--- begin Extracted material ---
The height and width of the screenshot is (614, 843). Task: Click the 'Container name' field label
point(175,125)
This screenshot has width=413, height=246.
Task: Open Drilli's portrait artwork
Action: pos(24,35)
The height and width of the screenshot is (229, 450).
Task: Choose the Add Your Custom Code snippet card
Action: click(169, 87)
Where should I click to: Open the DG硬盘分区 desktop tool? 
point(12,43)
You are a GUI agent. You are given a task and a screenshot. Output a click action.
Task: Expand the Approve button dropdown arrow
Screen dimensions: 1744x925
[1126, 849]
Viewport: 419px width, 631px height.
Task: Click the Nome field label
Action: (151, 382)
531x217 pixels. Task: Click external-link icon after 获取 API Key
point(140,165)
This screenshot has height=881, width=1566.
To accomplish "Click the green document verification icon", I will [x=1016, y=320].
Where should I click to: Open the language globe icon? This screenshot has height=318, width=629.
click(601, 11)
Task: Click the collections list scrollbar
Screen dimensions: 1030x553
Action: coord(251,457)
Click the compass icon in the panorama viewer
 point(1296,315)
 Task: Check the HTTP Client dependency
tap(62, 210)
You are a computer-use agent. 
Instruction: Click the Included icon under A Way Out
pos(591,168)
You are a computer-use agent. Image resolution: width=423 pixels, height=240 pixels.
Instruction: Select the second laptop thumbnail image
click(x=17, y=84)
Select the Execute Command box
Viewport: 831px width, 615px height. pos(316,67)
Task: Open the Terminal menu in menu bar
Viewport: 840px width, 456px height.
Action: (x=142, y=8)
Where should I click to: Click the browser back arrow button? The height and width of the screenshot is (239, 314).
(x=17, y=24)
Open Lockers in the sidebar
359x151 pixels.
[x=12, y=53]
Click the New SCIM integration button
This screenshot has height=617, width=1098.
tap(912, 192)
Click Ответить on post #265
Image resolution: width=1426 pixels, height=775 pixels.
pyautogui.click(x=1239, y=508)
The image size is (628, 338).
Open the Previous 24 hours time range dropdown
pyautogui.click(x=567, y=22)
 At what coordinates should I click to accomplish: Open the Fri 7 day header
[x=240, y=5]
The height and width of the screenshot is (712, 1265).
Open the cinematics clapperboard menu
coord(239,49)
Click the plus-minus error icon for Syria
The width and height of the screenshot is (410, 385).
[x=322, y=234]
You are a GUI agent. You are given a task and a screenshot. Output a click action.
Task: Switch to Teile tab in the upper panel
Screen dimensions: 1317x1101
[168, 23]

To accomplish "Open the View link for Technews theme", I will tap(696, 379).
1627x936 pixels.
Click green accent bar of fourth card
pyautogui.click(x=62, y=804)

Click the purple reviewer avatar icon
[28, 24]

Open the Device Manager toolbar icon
--- end Extracted material ---
Rewrite all the items above, changing each "Screen dimensions:" to "Screen size:" and keeping everything else the same.

The height and width of the screenshot is (614, 843). Task: Click the 'Container name' field label
point(175,125)
This screenshot has width=413, height=246.
Task: Open Drilli's portrait artwork
Action: pos(24,35)
The height and width of the screenshot is (229, 450).
Task: Choose the Add Your Custom Code snippet card
Action: click(169, 87)
Where should I click to: Open the DG硬盘分区 desktop tool? 
point(12,43)
You are a GUI agent. You are given a task and a screenshot. Output a click action.
Task: Expand the Approve button dropdown arrow
Screen size: 1744x925
[1126, 849]
Viewport: 419px width, 631px height.
Task: Click the Nome field label
Action: (151, 382)
531x217 pixels. Task: Click external-link icon after 获取 API Key
point(140,165)
This screenshot has height=881, width=1566.
To accomplish "Click the green document verification icon", I will [x=1016, y=320].
Where should I click to: Open the language globe icon? This screenshot has height=318, width=629.
click(601, 11)
Task: Click the collections list scrollbar
Screen size: 1030x553
Action: coord(251,457)
Click the compass icon in the panorama viewer
 point(1296,315)
 Task: Check the HTTP Client dependency
tap(62, 210)
You are a computer-use agent. 
Instruction: Click the Included icon under A Way Out
pos(591,168)
You are a computer-use agent. Image resolution: width=423 pixels, height=240 pixels.
Instruction: Select the second laptop thumbnail image
click(x=17, y=84)
Select the Execute Command box
Viewport: 831px width, 615px height. pos(316,67)
Task: Open the Terminal menu in menu bar
Viewport: 840px width, 456px height.
Action: (x=142, y=8)
Where should I click to: Click the browser back arrow button? The height and width of the screenshot is (239, 314).
(x=17, y=24)
Open Lockers in the sidebar
359x151 pixels.
[x=12, y=53]
Click the New SCIM integration button
This screenshot has height=617, width=1098.
tap(912, 192)
Click Ответить on post #265
Image resolution: width=1426 pixels, height=775 pixels.
pyautogui.click(x=1239, y=508)
The image size is (628, 338).
Open the Previous 24 hours time range dropdown
pyautogui.click(x=567, y=22)
 At what coordinates should I click to accomplish: Open the Fri 7 day header
[x=240, y=5]
The height and width of the screenshot is (712, 1265).
Open the cinematics clapperboard menu
coord(239,49)
Click the plus-minus error icon for Syria
The width and height of the screenshot is (410, 385).
[x=322, y=234]
You are a GUI agent. You are given a task and a screenshot. Output a click action.
Task: Switch to Teile tab in the upper panel
Screen size: 1317x1101
[168, 23]

To accomplish "Open the View link for Technews theme", I will tap(696, 379).
1627x936 pixels.
Click green accent bar of fourth card
pyautogui.click(x=62, y=804)

Click the purple reviewer avatar icon
[28, 24]

Open the Device Manager toolbar icon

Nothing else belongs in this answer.